[TASK STATEMENT] Reproduce every one of the following rows verbatim, with each line unchanged and in its original order.

[STORED RECORDS]

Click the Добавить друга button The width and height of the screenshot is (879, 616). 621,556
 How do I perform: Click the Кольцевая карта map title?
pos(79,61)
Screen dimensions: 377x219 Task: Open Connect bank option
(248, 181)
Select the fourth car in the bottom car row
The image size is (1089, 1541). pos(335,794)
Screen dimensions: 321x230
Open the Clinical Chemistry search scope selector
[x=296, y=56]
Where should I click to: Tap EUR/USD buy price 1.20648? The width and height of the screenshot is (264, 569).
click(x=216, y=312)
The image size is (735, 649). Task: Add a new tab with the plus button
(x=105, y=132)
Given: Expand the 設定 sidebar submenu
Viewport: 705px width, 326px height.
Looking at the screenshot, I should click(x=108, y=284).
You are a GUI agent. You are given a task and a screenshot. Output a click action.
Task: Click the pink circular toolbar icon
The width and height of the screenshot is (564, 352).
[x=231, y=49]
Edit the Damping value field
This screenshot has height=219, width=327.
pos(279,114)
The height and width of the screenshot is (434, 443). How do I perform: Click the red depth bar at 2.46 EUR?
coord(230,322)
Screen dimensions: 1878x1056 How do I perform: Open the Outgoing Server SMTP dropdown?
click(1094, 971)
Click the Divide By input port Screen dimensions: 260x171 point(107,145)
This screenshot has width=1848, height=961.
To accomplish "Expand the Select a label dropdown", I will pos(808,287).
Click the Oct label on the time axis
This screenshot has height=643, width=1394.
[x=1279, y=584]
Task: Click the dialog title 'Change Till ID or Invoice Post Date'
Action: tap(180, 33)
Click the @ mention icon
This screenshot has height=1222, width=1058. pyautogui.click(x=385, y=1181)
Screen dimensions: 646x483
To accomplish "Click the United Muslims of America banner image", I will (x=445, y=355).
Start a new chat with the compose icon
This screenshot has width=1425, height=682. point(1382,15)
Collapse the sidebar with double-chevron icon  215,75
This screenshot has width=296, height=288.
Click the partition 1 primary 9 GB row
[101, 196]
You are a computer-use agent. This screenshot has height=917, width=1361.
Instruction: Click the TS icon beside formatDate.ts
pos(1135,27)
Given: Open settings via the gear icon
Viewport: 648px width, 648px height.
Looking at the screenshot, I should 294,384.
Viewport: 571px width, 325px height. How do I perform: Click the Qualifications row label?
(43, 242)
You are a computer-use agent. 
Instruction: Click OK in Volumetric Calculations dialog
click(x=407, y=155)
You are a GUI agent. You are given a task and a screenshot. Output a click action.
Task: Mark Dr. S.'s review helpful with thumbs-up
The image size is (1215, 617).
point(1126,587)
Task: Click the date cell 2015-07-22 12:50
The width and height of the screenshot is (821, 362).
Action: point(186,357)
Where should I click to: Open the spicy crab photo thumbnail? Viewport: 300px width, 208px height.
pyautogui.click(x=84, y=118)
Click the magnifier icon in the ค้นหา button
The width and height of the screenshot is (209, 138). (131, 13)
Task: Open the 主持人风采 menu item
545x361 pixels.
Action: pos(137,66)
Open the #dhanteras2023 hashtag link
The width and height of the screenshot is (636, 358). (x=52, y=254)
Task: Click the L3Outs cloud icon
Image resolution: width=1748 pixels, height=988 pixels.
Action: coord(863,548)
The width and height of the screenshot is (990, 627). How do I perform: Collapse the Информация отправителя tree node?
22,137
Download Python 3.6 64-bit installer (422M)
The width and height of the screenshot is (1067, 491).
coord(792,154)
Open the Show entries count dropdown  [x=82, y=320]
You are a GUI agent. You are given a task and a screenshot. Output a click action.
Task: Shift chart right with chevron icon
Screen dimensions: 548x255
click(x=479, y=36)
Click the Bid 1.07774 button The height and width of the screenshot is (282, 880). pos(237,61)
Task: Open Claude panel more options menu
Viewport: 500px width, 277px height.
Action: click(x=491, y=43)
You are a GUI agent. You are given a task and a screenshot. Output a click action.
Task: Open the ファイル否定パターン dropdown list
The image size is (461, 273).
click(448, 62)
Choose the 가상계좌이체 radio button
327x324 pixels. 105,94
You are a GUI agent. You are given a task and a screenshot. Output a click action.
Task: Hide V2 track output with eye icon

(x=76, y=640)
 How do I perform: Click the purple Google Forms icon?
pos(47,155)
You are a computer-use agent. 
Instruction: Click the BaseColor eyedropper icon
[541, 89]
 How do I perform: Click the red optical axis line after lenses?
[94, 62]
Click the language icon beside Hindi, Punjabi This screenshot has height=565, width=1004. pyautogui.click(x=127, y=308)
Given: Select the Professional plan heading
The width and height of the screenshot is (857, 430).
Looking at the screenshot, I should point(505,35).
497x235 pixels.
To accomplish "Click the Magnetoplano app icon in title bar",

[RESPONSE TO THIS EXERCISE]
Click the Добавить друга button The width and height of the screenshot is (879, 616). 621,556
 How do I perform: Click the Кольцевая карта map title?
pos(79,61)
Screen dimensions: 377x219 Task: Open Connect bank option
(248, 181)
Select the fourth car in the bottom car row
The image size is (1089, 1541). pos(335,794)
Screen dimensions: 321x230
Open the Clinical Chemistry search scope selector
[x=296, y=56]
Where should I click to: Tap EUR/USD buy price 1.20648? The width and height of the screenshot is (264, 569).
click(x=216, y=312)
The image size is (735, 649). Task: Add a new tab with the plus button
(x=105, y=132)
Given: Expand the 設定 sidebar submenu
Viewport: 705px width, 326px height.
Looking at the screenshot, I should click(x=108, y=284).
You are a GUI agent. You are given a task and a screenshot. Output a click action.
Task: Click the pink circular toolbar icon
The width and height of the screenshot is (564, 352).
[x=231, y=49]
Edit the Damping value field
This screenshot has height=219, width=327.
pos(279,114)
The height and width of the screenshot is (434, 443). How do I perform: Click the red depth bar at 2.46 EUR?
coord(230,322)
Screen dimensions: 1878x1056 How do I perform: Open the Outgoing Server SMTP dropdown?
click(1094, 971)
Click the Divide By input port Screen dimensions: 260x171 point(107,145)
This screenshot has width=1848, height=961.
To accomplish "Expand the Select a label dropdown", I will pos(808,287).
Click the Oct label on the time axis
This screenshot has height=643, width=1394.
[x=1279, y=584]
Task: Click the dialog title 'Change Till ID or Invoice Post Date'
Action: tap(180, 33)
Click the @ mention icon
This screenshot has height=1222, width=1058. pyautogui.click(x=385, y=1181)
Screen dimensions: 646x483
To accomplish "Click the United Muslims of America banner image", I will (x=445, y=355).
Start a new chat with the compose icon
This screenshot has width=1425, height=682. point(1382,15)
Collapse the sidebar with double-chevron icon  215,75
This screenshot has width=296, height=288.
Click the partition 1 primary 9 GB row
[101, 196]
You are a computer-use agent. This screenshot has height=917, width=1361.
Instruction: Click the TS icon beside formatDate.ts
pos(1135,27)
Given: Open settings via the gear icon
Viewport: 648px width, 648px height.
Looking at the screenshot, I should 294,384.
Viewport: 571px width, 325px height. How do I perform: Click the Qualifications row label?
(43, 242)
You are a computer-use agent. 
Instruction: Click OK in Volumetric Calculations dialog
click(x=407, y=155)
You are a GUI agent. You are given a task and a screenshot. Output a click action.
Task: Mark Dr. S.'s review helpful with thumbs-up
The image size is (1215, 617).
point(1126,587)
Task: Click the date cell 2015-07-22 12:50
The width and height of the screenshot is (821, 362).
Action: point(186,357)
Where should I click to: Open the spicy crab photo thumbnail? Viewport: 300px width, 208px height.
pyautogui.click(x=84, y=118)
Click the magnifier icon in the ค้นหา button
The width and height of the screenshot is (209, 138). (131, 13)
Task: Open the 主持人风采 menu item
545x361 pixels.
Action: pos(137,66)
Open the #dhanteras2023 hashtag link
The width and height of the screenshot is (636, 358). (x=52, y=254)
Task: Click the L3Outs cloud icon
Image resolution: width=1748 pixels, height=988 pixels.
Action: coord(863,548)
The width and height of the screenshot is (990, 627). How do I perform: Collapse the Информация отправителя tree node?
22,137
Download Python 3.6 64-bit installer (422M)
The width and height of the screenshot is (1067, 491).
coord(792,154)
Open the Show entries count dropdown  [x=82, y=320]
You are a GUI agent. You are given a task and a screenshot. Output a click action.
Task: Shift chart right with chevron icon
Screen dimensions: 548x255
click(x=479, y=36)
Click the Bid 1.07774 button The height and width of the screenshot is (282, 880). pos(237,61)
Task: Open Claude panel more options menu
Viewport: 500px width, 277px height.
Action: click(x=491, y=43)
You are a GUI agent. You are given a task and a screenshot. Output a click action.
Task: Open the ファイル否定パターン dropdown list
The image size is (461, 273).
click(448, 62)
Choose the 가상계좌이체 radio button
327x324 pixels. 105,94
You are a GUI agent. You are given a task and a screenshot. Output a click action.
Task: Hide V2 track output with eye icon

(x=76, y=640)
 How do I perform: Click the purple Google Forms icon?
pos(47,155)
You are a computer-use agent. 
Instruction: Click the BaseColor eyedropper icon
[541, 89]
 How do I perform: Click the red optical axis line after lenses?
[94, 62]
Click the language icon beside Hindi, Punjabi This screenshot has height=565, width=1004. pyautogui.click(x=127, y=308)
Given: Select the Professional plan heading
The width and height of the screenshot is (857, 430).
Looking at the screenshot, I should point(505,35).
497x235 pixels.
To accomplish "Click the Magnetoplano app icon in title bar",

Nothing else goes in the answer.